Tell how many lines in the data below contain "Given", using one number as the whole reply.

──────── The data ────────

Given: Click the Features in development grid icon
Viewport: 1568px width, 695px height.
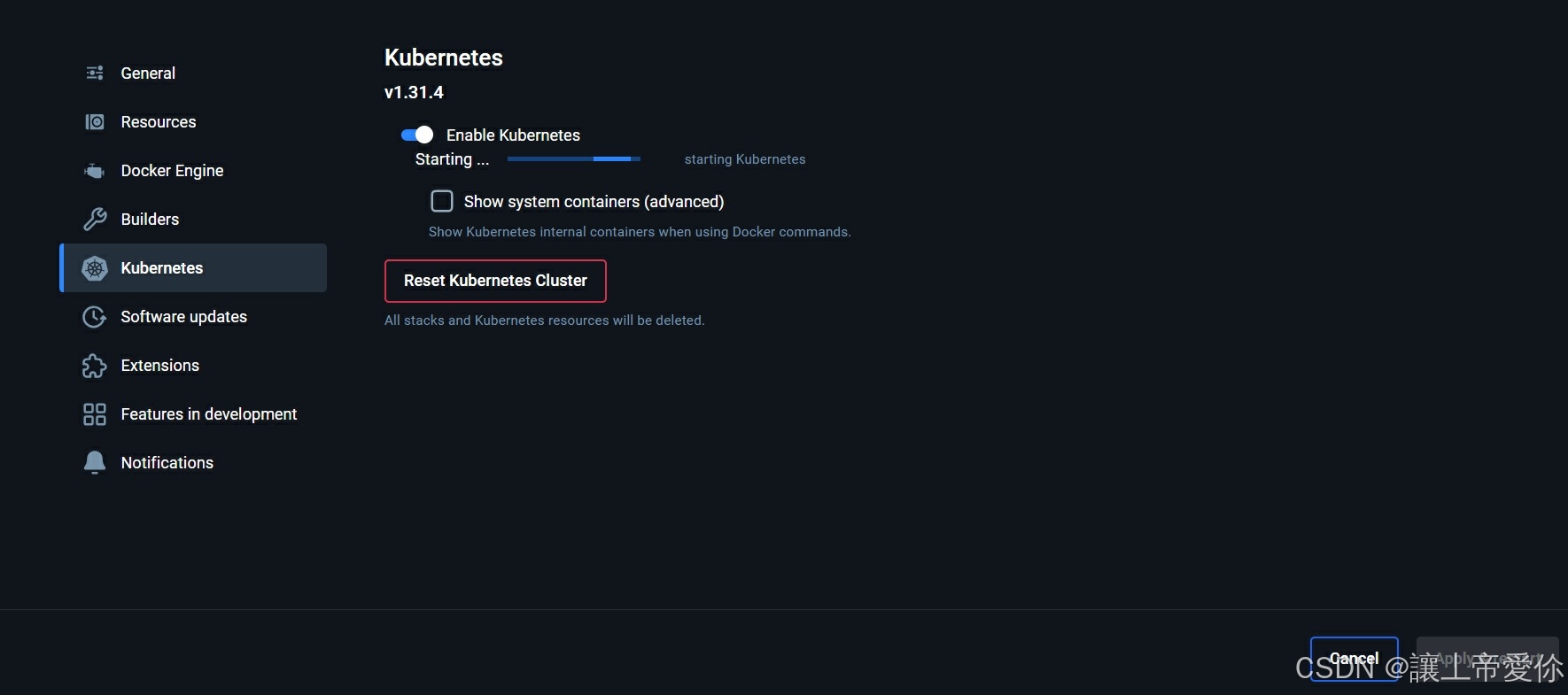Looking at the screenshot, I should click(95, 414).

────────
──────── The data ────────

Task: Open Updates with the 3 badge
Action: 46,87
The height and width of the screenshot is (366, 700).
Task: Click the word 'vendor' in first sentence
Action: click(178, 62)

────────
──────── The data ────────

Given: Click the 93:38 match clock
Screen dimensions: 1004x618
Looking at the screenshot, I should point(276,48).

────────

> Response to this task: 2